ITEMS:
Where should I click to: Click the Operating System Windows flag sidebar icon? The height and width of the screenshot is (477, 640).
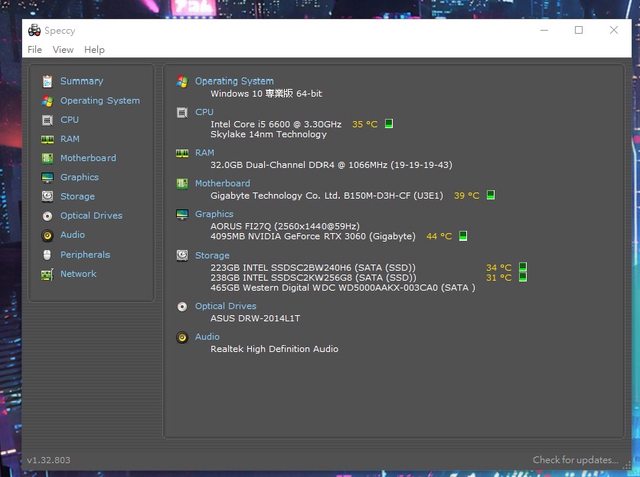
* * *
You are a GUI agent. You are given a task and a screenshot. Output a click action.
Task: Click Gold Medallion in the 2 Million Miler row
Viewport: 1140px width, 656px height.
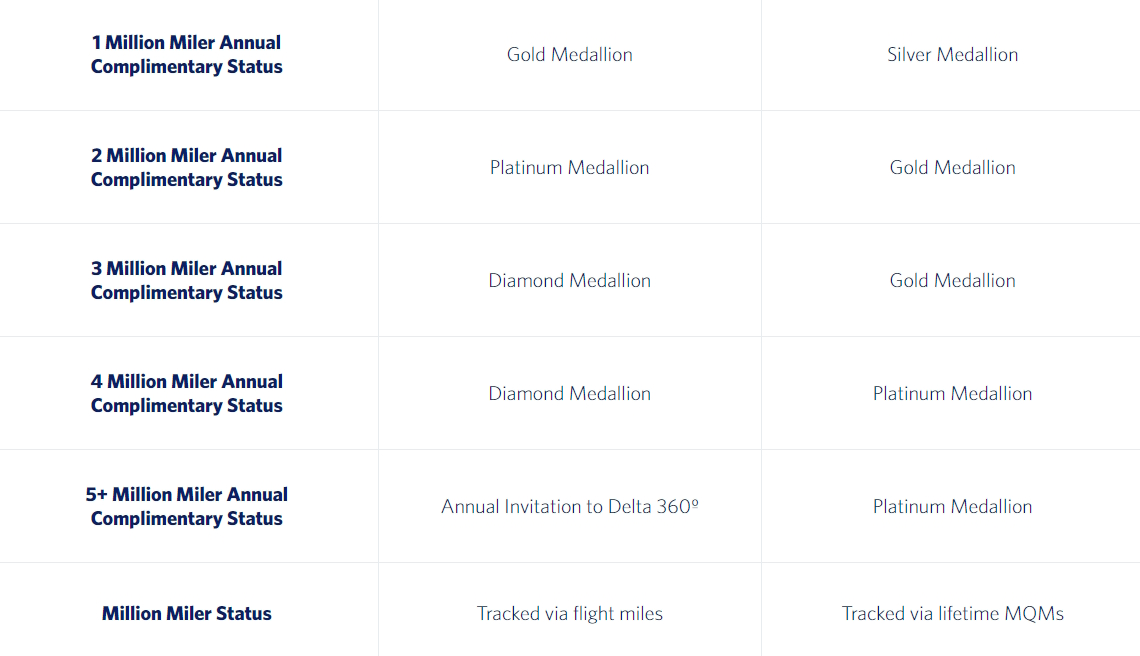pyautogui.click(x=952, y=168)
...
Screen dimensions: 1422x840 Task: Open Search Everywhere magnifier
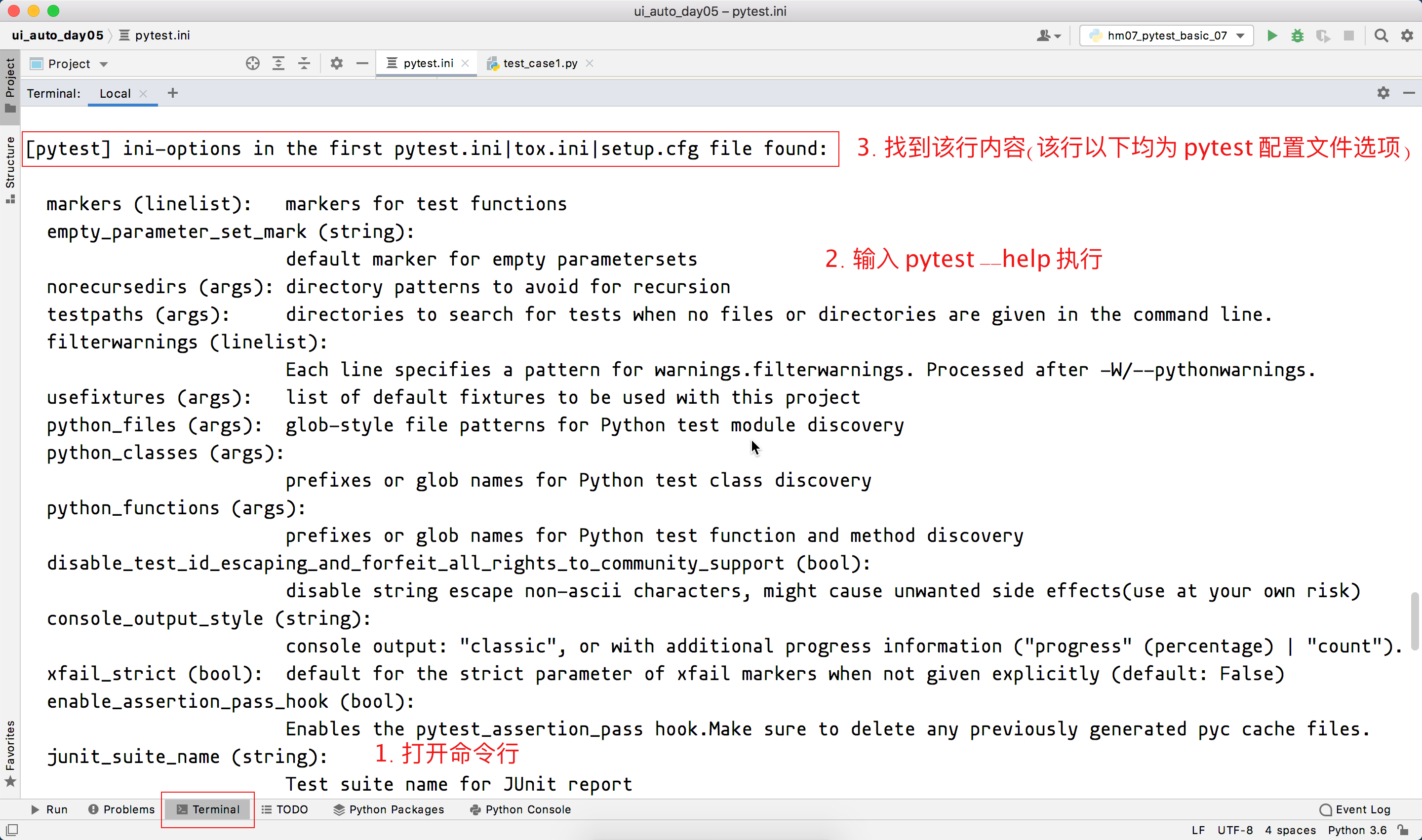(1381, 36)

TASK GOAL:
Could you lay out the lines starting with the line that contains "You are a GUI" and going on through the line that contains "pyautogui.click(x=952, y=168)" as a two-column CSV, with the text under instruction and its answer under response, each in one quoted field with line breaks turned into spaces? Leave the pictures out.

THE SOLUTION:
instruction,response
"You are a GUI agent. You are given a task and a screenshot. Output a click action. Task: Click Gold Medallion in the 2 Million Miler row Viewport: 1140px width, 656px height.","pyautogui.click(x=952, y=168)"